The current capital market structure, with its high fees, delays, and limited access, is a direct result of regulations from the 1930s. These laws created layers of intermediaries to enforce trust, baking in complexity and rent-seeking by design. This historical context explains why the system is ripe for disruption by more efficient technologies.
As traditional economic-based antitrust enforcement weakens, a new gatekeeper for M&A has emerged: political cronyism. A deal's approval may now hinge less on market concentration analysis and more on a political leader’s personal sentiment towards the acquiring CEO, fundamentally changing the risk calculus for corporate strategists.
The Democratic party's focus on antitrust, according to Warren, is not anti-business but fundamentally pro-market. By preventing monopolies, it fosters a competitive environment where companies are forced to continually innovate to succeed, unlike giants who grow complacent and raise prices.

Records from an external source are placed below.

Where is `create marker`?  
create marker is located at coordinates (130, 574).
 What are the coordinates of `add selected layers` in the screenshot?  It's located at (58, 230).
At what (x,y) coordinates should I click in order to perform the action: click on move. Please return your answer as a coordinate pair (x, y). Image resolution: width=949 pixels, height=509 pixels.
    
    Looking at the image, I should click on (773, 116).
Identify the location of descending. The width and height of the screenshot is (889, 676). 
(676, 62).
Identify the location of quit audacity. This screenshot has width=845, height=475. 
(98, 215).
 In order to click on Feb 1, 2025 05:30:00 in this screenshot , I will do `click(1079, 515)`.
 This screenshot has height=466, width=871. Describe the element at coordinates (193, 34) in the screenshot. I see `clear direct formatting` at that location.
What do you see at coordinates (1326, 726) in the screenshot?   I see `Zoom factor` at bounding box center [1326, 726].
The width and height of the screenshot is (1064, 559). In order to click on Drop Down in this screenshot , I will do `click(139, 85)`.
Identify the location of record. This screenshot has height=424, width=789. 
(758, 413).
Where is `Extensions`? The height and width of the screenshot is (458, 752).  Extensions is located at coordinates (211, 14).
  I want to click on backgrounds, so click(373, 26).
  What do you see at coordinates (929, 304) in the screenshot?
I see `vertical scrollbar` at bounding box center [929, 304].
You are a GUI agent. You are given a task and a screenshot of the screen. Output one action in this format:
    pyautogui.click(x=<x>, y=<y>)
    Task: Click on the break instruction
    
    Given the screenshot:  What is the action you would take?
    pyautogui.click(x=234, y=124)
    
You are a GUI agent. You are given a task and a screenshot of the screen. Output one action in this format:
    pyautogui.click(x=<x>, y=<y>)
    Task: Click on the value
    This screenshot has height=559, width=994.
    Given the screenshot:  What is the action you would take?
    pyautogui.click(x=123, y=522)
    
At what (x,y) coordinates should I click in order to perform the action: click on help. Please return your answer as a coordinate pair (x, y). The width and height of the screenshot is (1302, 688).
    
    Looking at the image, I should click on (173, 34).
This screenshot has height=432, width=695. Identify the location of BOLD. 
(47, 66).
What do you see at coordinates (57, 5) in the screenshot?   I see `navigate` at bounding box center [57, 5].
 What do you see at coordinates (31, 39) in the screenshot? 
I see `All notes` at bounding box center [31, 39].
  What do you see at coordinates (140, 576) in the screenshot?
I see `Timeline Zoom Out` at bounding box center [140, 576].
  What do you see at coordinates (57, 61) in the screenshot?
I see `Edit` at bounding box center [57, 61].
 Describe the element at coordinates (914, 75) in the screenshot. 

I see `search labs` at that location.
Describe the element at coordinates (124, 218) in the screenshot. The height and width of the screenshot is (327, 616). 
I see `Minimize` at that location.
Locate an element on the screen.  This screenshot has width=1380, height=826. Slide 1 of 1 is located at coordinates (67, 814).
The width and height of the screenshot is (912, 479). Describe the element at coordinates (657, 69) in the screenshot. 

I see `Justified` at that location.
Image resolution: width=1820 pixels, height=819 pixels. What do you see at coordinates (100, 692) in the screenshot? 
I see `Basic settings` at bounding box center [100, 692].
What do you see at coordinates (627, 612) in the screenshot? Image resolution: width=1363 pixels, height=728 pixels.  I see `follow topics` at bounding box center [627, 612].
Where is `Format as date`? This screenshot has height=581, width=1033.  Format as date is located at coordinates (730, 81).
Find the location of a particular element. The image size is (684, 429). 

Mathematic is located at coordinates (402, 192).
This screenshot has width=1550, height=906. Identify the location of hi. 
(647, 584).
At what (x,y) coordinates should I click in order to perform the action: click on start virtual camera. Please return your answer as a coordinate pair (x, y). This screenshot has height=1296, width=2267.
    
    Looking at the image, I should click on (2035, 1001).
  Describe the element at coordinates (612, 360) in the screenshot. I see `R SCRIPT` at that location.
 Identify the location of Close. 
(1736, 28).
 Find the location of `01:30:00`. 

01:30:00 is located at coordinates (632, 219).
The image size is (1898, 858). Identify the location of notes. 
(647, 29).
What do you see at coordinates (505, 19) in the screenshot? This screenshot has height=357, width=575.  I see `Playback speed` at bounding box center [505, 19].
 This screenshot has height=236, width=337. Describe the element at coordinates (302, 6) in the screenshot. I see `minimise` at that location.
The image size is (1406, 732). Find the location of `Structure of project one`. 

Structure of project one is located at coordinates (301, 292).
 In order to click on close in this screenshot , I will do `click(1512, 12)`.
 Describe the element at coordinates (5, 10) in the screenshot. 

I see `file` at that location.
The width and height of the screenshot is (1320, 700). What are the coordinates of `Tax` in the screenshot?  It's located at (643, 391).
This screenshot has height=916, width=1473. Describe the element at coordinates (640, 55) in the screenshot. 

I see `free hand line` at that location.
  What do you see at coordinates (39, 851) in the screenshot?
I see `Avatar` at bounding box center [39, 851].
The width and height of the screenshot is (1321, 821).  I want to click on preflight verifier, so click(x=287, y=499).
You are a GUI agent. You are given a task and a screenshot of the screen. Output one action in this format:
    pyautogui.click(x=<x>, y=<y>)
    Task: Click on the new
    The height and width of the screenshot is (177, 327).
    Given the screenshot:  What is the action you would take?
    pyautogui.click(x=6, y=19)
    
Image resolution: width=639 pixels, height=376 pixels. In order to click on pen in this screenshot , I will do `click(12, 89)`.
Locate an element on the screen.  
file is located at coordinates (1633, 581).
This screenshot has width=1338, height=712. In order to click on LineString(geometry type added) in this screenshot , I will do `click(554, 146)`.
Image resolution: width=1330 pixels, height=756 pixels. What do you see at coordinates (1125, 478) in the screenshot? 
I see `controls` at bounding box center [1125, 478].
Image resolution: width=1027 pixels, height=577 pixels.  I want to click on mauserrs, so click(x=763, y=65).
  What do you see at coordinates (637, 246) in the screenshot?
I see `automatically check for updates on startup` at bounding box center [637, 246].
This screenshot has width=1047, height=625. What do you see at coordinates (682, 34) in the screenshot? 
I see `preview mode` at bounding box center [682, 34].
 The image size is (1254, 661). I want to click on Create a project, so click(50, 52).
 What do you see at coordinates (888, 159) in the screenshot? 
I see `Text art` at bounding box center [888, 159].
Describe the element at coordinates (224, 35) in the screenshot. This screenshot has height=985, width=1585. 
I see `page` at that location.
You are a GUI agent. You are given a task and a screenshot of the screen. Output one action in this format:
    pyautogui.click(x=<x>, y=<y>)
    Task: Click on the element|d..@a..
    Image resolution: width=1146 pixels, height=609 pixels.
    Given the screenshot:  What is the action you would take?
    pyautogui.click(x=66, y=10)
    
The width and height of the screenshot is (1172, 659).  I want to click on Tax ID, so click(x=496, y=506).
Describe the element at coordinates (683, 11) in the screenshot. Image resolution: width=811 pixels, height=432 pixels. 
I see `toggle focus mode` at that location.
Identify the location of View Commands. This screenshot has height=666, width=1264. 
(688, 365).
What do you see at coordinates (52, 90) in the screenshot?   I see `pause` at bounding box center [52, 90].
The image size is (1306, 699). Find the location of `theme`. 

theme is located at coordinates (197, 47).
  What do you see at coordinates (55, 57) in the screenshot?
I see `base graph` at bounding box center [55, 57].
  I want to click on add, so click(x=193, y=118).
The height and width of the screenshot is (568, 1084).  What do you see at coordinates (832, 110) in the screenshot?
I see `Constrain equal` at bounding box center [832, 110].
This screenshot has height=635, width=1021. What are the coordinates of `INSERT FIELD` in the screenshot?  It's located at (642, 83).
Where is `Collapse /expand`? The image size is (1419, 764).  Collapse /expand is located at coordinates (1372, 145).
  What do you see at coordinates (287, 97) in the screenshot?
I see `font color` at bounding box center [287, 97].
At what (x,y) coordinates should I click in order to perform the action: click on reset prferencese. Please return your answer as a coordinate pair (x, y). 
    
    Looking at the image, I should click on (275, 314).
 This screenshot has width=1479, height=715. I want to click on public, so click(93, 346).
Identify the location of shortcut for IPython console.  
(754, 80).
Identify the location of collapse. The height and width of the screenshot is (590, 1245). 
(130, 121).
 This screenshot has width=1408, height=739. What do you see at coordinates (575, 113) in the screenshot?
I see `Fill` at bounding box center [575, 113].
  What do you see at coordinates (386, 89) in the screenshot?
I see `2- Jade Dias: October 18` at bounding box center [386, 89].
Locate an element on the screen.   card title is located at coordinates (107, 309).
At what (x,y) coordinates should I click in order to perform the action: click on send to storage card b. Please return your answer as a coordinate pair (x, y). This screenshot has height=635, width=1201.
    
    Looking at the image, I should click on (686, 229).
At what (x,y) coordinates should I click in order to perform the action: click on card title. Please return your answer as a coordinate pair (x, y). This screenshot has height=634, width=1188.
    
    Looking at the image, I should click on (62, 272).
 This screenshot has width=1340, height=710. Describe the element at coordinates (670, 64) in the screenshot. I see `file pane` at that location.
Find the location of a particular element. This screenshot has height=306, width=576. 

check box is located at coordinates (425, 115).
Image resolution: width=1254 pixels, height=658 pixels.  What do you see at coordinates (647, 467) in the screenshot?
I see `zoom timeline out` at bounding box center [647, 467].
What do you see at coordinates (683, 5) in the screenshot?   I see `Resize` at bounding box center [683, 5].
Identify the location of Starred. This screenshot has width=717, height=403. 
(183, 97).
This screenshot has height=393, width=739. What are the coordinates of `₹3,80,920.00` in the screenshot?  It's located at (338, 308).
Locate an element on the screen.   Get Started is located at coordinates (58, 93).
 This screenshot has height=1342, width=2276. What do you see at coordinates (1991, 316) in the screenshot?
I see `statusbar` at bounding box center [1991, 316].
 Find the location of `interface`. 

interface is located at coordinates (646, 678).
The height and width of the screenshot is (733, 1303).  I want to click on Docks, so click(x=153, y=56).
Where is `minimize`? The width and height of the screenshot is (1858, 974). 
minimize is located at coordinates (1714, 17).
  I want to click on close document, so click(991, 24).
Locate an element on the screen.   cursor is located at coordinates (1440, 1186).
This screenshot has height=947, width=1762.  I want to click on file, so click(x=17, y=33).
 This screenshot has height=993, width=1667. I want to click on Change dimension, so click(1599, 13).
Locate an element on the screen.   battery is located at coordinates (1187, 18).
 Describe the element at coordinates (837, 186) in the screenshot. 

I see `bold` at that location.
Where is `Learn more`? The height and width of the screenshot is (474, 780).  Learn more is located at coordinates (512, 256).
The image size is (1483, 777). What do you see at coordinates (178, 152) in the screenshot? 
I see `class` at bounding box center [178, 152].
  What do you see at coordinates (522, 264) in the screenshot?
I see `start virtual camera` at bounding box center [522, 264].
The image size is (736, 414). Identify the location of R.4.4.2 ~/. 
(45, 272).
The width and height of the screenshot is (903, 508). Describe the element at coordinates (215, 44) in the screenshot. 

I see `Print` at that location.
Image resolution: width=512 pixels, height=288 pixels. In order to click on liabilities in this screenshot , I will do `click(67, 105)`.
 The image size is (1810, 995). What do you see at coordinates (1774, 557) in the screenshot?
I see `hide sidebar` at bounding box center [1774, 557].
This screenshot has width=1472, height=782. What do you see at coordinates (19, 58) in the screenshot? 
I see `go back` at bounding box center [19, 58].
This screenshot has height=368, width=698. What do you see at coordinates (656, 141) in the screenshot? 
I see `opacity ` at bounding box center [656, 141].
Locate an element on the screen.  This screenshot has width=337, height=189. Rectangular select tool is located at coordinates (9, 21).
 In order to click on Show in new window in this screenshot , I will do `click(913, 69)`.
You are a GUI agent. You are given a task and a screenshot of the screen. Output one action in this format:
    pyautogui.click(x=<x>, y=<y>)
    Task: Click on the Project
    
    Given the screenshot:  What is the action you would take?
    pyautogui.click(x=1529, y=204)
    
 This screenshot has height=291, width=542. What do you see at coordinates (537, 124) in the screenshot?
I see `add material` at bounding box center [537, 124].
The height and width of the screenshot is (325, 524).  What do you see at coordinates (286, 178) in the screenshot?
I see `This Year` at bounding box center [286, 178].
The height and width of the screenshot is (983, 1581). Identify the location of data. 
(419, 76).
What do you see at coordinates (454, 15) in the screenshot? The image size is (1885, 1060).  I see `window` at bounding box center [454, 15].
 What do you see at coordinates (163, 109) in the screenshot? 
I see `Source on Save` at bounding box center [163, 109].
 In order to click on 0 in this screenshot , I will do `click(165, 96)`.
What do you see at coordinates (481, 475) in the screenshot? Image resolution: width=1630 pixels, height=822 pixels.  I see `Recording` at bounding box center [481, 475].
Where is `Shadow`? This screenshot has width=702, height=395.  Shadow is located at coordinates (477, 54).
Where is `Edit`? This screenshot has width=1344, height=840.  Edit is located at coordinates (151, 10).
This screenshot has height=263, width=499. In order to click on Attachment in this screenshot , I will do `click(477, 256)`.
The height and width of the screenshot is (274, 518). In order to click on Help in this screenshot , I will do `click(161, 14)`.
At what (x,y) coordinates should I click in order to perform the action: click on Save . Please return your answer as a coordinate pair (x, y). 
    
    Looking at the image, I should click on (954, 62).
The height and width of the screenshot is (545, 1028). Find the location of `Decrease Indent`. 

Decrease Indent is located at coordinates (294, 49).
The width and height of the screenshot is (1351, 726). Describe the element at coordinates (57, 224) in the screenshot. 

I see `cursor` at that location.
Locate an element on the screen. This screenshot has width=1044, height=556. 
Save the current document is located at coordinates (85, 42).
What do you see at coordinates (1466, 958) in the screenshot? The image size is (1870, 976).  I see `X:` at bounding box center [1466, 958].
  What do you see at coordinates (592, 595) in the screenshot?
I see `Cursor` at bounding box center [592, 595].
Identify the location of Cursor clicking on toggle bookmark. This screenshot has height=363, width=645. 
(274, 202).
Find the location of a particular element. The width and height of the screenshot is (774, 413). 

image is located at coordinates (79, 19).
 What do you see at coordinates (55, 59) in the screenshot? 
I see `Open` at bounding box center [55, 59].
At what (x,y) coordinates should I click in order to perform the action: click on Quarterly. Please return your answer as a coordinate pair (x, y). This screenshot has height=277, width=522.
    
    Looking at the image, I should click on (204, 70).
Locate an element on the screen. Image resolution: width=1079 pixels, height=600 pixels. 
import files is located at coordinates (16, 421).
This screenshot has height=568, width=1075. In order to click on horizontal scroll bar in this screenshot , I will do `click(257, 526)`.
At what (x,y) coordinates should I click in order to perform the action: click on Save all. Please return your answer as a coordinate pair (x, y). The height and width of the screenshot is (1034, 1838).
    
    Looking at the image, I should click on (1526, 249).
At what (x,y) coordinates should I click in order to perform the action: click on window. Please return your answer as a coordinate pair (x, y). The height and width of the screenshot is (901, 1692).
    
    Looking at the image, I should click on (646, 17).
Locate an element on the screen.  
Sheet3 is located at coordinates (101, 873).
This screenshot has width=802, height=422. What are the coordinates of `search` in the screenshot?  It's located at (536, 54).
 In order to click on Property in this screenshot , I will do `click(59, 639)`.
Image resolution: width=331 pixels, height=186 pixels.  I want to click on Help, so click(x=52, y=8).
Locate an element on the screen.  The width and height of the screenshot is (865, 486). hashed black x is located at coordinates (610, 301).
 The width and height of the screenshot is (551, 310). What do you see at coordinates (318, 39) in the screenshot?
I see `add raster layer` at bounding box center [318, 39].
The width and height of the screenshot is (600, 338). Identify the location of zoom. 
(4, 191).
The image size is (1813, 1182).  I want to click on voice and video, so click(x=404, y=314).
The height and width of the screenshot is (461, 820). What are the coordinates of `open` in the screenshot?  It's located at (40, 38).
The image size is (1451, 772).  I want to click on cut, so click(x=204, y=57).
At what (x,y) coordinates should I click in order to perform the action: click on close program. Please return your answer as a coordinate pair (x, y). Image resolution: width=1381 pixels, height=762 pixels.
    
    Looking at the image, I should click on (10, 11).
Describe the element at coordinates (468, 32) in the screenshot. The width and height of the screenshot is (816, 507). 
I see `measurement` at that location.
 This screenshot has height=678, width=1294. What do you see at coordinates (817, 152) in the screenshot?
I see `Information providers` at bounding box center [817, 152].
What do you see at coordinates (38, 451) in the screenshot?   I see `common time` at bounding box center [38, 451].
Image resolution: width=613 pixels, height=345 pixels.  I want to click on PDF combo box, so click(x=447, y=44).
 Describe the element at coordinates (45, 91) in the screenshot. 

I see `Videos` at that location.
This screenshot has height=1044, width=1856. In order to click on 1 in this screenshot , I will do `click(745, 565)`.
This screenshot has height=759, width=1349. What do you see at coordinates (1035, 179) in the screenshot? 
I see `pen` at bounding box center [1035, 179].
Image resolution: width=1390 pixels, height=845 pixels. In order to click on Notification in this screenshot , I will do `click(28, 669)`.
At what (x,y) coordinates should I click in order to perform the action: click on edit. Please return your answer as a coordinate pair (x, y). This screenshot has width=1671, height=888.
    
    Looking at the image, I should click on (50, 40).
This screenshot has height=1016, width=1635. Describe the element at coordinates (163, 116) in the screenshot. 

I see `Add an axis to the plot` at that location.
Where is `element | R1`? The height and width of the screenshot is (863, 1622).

America's system of nearly 10,000 banks is not a market inefficiency but a direct result of the founding fathers' aversion to centralized, oligopolistic British banks. They deliberately architected a fractured system to prevent the concentration of financial power and to better serve local business people, a principle that still shapes the economy today.
Core components of today's financial landscape, including FDIC insurance, Social Security, and even the 30-year mortgage, were not products of gradual evolution. They were specific policies created rapidly out of the financial ashes of the Great Depression, demonstrating how systemic shocks can accelerate fundamental structural reforms.
Morgan Stanley's 1935 founding was a direct consequence of the Glass-Steagall Act, which forced a separation between commercial banking (deposits, loans) and investment banking (trading, underwriting). This regulatory mandate created the specialized firms that define the structure of modern finance today.
Rockefeller used his company's stock as a strategic weapon beyond just fundraising. He granted cheap shares to influential bankers to secure favorable loan terms for himself while simultaneously blocking competitors' access to capital, transforming his cap table into a tool for building a network of secret, financially-aligned allies.
In an attempt to gain a currency advantage, Caterpillar lobbied the Reagan administration to open Japan's financial markets. This policy backfired, causing Japanese savings to flood into the U.S. and enabling competitor Komatsu to build factories directly on American soil.
Regulatory capture is not an abstract problem. It has tangible negative consequences for everyday consumers, such as the elimination of free checking accounts after the Dodd-Frank Act was passed, or rules preventing physicians from opening new hospitals, which stifles competition and drives up costs.
While post-GFC regulations targeted "too big to fail" institutions, their primary victim was the community banking sector. The new regime made it "too small to succeed," causing half of these banks to disappear. This choked off credit for small businesses and real estate, hindering Main Street's recovery.